Task requirements: Rewrite the part of the material that opens with the line containing "1381x710 pixels." and closes with the line containing "Action: pos(1364,326)", both included, as a Markdown table with the columns Row and Text. Number each line, skip blank lines, and leave the pictures out.

Information given:
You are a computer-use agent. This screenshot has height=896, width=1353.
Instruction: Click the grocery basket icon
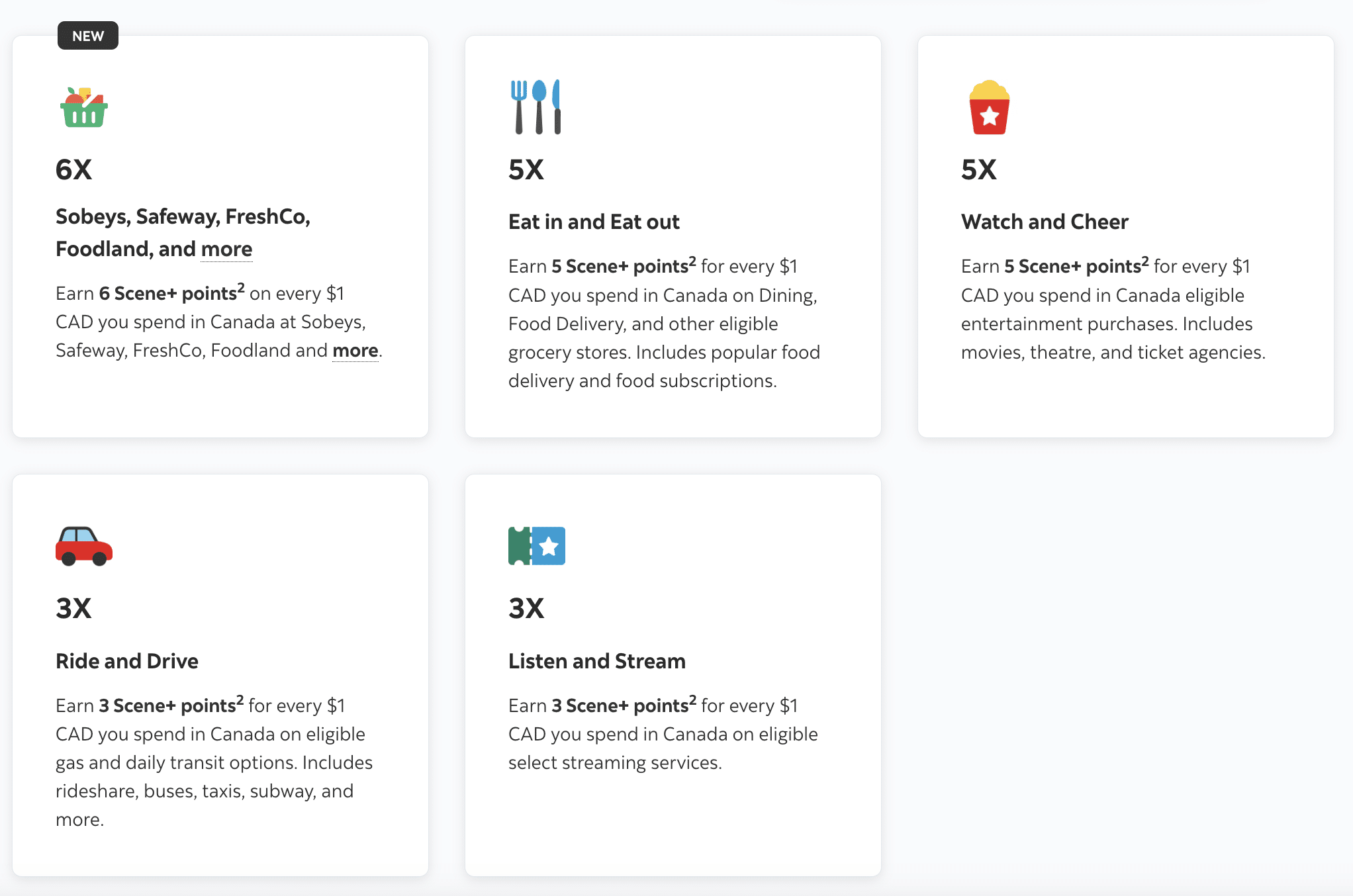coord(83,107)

==

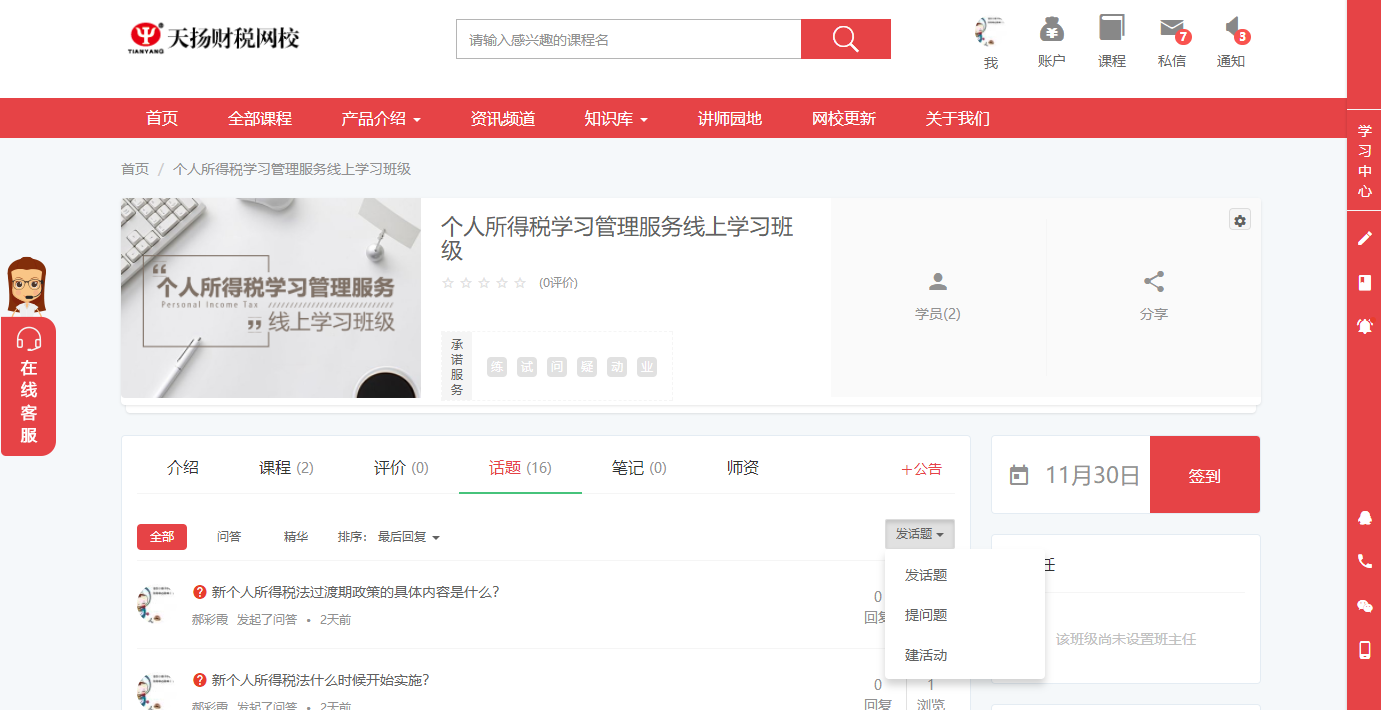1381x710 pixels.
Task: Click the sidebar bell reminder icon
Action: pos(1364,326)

Correct result:
| Row | Text |
|---|---|
| 1 | 1381x710 pixels. |
| 2 | Task: Click the sidebar bell reminder icon |
| 3 | Action: pos(1364,326) |